一条甲型流感病毒TaqMan荧光探针，序列为SEQ ID NO.6，其中，5’端的荧光基团为6-羧基荧光素，3’端的淬灭剂为6-羧基四甲基若丹明；

所述的酶混合液，由Taq酶5U/μl和逆转录酶5U/μl以体积比1∶1混合组成；

3)检测结果判断：

荧光定量RT-PCR程序结束后，仪器已自动记录保存每个循环的荧光信号，进行阈值调整后，通过检测甲型H1N1和甲型流感病毒的扩增曲线及Ct值进行结果判断。
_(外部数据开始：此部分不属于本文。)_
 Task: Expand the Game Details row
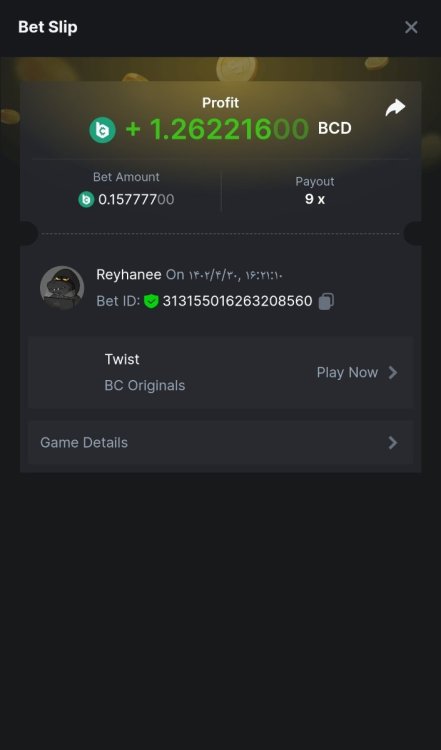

2.一种甲型流感病毒与甲型H1N1流感病毒联合核酸实时荧光检测的试剂盒，包括ROX校正液、焦碳酸二乙酯水、阴性对照、甲型阳性对照、甲型H1N1阳性对照，其特征在于，还包括以下成分：

甲型H1N1流感病毒RT-PCR反应液，包含：

RT-PCR缓冲液；

一对甲型H1N1流感病毒特异引物，上游引物的序列为SEQ ID NO.1，下游引物的序列为SEQ ID NO.2；以及

一条甲型H1N1流感病毒TaqMan荧光探针，序列为SEQ ID NO.3，其中，5’端的荧光基团为6-羧基荧光素，3’端的淬灭剂为6-羧基四甲基若丹明；

以及

甲型流感病毒RT-PCR反应液，包含：

RT-PCR缓冲液；

一对甲型流感病毒特异引物，上游引物的序列为SEQ ID NO.4，下游引物的序列为SEQ ID NO.5；以及

一条甲型流感病毒TaqMan荧光探针，序列为SEQ ID NO.6，其中，5’端的荧光基团为6-羧基荧光素，3’端的淬灭剂为6-羧基四甲基若丹明；

以及

酶混合液，由Taq酶5U/μl和逆转录酶5U/μl以体积比1∶1混合组成。